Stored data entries
........

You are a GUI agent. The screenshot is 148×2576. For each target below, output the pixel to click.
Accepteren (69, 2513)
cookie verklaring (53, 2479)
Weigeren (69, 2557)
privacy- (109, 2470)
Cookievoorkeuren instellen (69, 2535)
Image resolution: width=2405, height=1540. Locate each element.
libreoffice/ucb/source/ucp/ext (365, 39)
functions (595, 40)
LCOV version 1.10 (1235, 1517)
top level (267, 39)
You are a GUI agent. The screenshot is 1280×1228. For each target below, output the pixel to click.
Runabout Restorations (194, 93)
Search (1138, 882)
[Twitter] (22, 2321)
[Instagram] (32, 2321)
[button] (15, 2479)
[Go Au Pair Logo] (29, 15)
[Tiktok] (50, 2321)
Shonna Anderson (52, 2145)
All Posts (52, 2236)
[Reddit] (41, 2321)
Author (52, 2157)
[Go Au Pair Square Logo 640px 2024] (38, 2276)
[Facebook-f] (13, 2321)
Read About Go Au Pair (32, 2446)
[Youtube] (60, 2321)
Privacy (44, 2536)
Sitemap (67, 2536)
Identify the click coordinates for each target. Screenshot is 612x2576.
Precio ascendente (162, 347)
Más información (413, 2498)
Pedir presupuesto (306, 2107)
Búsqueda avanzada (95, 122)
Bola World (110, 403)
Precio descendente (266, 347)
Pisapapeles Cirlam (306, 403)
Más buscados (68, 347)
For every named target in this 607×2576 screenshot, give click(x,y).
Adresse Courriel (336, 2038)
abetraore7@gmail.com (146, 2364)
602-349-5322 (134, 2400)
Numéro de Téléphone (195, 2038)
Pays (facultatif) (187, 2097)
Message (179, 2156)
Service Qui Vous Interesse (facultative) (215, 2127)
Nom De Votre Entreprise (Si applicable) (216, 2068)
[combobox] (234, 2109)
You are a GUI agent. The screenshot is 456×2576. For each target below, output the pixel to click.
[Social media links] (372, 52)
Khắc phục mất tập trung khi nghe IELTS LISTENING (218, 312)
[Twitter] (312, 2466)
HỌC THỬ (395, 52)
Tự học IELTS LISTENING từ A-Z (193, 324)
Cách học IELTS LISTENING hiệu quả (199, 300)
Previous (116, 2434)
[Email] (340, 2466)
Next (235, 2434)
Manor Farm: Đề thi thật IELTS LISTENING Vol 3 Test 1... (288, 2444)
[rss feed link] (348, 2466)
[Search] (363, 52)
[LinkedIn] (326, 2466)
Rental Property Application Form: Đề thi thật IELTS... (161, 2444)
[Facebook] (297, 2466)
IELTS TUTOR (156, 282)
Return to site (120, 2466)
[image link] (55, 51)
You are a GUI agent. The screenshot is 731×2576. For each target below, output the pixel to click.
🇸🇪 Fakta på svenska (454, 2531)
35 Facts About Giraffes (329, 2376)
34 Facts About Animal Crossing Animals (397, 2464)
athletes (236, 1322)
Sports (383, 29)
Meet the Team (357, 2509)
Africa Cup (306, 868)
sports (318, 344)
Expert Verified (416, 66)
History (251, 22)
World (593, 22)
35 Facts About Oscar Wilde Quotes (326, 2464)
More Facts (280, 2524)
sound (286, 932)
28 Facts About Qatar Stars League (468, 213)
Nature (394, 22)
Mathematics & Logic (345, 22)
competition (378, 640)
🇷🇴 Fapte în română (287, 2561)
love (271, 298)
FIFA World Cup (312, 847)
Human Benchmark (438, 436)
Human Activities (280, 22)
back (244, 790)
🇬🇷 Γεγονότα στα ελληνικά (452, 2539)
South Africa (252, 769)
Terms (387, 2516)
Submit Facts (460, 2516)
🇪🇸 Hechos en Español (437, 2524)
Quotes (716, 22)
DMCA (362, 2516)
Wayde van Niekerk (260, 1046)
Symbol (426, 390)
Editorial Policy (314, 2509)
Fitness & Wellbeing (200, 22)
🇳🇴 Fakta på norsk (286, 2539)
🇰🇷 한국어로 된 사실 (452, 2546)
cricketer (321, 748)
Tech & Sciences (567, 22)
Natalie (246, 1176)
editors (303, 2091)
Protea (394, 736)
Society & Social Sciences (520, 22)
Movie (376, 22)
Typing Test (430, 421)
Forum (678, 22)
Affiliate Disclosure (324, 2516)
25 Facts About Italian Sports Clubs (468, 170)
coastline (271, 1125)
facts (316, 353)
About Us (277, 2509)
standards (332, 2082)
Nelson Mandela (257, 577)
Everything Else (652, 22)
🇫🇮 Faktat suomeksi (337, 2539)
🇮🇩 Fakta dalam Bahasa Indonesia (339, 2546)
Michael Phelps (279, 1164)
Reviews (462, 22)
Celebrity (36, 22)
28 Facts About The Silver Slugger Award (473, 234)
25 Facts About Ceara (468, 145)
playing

........

Assigned task: Copy the lines above exactly, beginning at the line that has "[Go Au Pair Square" and stopping after the line that has "Cách học IELTS LISTENING hiệu quả (199, 300)", and omit the rest.

Result:
[Go Au Pair Square Logo 640px 2024] (38, 2276)
[Facebook-f] (13, 2321)
Read About Go Au Pair (32, 2446)
[Youtube] (60, 2321)
Privacy (44, 2536)
Sitemap (67, 2536)
Identify the click coordinates for each target. Screenshot is 612x2576.
Precio ascendente (162, 347)
Más información (413, 2498)
Pedir presupuesto (306, 2107)
Búsqueda avanzada (95, 122)
Bola World (110, 403)
Precio descendente (266, 347)
Pisapapeles Cirlam (306, 403)
Más buscados (68, 347)
For every named target in this 607×2576 screenshot, give click(x,y).
Adresse Courriel (336, 2038)
abetraore7@gmail.com (146, 2364)
602-349-5322 (134, 2400)
Numéro de Téléphone (195, 2038)
Pays (facultatif) (187, 2097)
Message (179, 2156)
Service Qui Vous Interesse (facultative) (215, 2127)
Nom De Votre Entreprise (Si applicable) (216, 2068)
[combobox] (234, 2109)
You are a GUI agent. The screenshot is 456×2576. For each target below, output the pixel to click.
[Social media links] (372, 52)
Khắc phục mất tập trung khi nghe IELTS LISTENING (218, 312)
[Twitter] (312, 2466)
HỌC THỬ (395, 52)
Tự học IELTS LISTENING từ A-Z (193, 324)
Cách học IELTS LISTENING hiệu quả (199, 300)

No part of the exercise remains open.